A method for processing audio signal includes that: audio signals emitted respectively from at least two sound sources are acquired through at least two microphones to obtain respective original noisy signals of the at least two microphones; sound source separation is performed on the respective original noisy signals of the at least two microphones to obtain respective time-frequency estimated signals of the at least two sound sources; a mask value of the time-frequency estimated signal of each sound source in the original noisy signal of each microphone is determined based on the respective time-frequency estimated signals; the respective time-frequency estimated signals of the at least two sound sources are updated based on the respective original noisy signals of the at least two microphones and the mask values; and the audio signals emitted respectively from the at least two sound sources are determined.
Legal claims defining the scope of protection, as filed with the USPTO.

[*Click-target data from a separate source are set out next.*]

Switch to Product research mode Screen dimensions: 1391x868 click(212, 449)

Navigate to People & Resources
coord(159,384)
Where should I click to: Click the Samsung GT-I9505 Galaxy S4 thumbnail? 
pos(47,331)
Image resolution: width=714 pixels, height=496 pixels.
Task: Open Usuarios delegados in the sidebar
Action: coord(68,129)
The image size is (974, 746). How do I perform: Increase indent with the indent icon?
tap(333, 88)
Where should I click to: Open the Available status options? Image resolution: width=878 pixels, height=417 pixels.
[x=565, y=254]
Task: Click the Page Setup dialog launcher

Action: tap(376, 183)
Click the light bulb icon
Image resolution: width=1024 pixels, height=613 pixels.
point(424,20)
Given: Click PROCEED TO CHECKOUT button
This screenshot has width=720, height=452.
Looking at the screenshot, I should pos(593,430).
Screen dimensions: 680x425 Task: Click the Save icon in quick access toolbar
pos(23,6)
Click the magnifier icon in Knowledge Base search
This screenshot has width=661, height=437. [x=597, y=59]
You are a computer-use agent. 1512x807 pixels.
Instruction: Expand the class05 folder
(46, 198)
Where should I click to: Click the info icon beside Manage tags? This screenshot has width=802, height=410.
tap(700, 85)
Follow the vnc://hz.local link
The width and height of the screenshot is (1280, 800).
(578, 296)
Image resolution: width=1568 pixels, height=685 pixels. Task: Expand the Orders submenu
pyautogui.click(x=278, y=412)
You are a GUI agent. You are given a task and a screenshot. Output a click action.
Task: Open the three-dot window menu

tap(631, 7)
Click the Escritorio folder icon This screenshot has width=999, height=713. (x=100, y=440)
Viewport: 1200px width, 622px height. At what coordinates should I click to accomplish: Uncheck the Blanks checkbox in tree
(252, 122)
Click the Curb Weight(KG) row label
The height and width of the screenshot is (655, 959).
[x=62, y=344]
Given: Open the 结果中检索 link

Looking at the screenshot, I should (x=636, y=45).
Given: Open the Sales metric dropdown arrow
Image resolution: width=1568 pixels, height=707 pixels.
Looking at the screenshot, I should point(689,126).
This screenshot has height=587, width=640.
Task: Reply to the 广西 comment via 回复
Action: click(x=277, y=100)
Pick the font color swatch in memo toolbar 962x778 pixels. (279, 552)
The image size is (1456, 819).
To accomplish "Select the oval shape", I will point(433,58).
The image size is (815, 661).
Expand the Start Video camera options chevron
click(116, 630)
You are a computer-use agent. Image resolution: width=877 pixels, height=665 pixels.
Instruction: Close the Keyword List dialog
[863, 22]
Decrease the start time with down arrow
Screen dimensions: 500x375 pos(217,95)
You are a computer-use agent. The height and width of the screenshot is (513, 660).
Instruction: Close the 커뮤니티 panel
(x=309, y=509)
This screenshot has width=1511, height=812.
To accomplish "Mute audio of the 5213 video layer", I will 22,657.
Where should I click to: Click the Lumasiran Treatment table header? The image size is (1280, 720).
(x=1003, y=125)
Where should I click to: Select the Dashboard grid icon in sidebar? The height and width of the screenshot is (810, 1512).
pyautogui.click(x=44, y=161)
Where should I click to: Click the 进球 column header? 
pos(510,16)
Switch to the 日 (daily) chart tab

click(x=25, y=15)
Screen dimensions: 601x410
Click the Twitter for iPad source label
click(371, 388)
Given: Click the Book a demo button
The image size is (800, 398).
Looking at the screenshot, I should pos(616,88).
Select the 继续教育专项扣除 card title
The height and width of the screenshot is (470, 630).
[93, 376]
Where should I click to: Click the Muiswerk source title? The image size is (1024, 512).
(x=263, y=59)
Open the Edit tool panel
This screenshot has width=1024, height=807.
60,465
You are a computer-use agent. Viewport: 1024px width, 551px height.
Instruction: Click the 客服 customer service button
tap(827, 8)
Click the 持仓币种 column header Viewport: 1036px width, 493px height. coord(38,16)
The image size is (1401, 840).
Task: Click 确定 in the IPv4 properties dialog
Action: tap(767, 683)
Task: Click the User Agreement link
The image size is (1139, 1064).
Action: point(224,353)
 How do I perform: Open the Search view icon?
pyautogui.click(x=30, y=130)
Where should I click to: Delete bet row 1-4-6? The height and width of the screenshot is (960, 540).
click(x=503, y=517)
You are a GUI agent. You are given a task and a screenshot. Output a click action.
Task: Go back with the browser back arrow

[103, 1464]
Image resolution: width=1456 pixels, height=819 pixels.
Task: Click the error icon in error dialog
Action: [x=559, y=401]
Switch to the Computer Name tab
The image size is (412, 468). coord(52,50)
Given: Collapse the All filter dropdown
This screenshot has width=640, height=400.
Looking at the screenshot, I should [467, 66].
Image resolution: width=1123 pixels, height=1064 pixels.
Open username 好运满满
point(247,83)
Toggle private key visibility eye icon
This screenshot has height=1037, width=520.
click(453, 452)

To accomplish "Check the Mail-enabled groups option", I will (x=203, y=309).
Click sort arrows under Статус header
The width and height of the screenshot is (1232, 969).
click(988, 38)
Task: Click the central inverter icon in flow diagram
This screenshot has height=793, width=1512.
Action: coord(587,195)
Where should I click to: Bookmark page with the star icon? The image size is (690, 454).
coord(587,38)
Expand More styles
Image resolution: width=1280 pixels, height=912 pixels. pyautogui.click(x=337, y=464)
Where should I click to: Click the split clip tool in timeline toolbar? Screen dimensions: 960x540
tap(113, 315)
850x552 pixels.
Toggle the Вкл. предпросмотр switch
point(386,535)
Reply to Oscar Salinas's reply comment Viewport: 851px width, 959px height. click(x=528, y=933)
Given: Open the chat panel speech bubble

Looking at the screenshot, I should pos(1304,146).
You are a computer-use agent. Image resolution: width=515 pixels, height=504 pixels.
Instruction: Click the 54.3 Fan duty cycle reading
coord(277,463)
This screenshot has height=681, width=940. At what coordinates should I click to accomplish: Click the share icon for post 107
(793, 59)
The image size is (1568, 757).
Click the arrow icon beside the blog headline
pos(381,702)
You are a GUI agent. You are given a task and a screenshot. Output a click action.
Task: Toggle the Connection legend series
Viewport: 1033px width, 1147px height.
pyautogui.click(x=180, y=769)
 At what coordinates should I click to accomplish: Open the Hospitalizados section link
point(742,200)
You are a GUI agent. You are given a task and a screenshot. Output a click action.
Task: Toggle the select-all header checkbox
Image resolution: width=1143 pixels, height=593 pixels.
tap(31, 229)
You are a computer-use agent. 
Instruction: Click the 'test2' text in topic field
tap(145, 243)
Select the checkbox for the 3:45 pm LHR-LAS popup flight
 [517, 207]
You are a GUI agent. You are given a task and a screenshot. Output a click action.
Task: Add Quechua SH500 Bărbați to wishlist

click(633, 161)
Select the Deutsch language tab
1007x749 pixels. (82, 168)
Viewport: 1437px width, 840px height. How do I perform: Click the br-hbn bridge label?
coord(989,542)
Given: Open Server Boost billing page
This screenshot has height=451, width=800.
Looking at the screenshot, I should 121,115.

1. A method for processing audio signals, comprising: obtaining, by at least two microphones of a terminal, respective original noisy signals of the at least two microphones based on at least two audio signals emitted respectively from at least two sound sources; performing, by the terminal, a sound source separation on the respective original noisy signals of the at least two microphones to obtain respective time-frequency estimated signals of the at least two sound sources; obtaining, by the terminal, a proportion value based on the time-frequency estimated signal of each of the at least two sound sources and the original noisy signal of each of the at least two microphones; performing, by the terminal, nonlinear mapping on the proportion value to obtain a mask value of each of the at least two sound sources in each of the at least two microphones; updating, by the terminal, the respective time-frequency estimated signals of the at least two sound sources based on the respective original noisy signals of the at least two microphones and mask values; and determining, by the terminal, the at least two audio signals emitted respectively from the at least two sound sources based on the respective updated time-frequency estimated signals of the at least two sound sources.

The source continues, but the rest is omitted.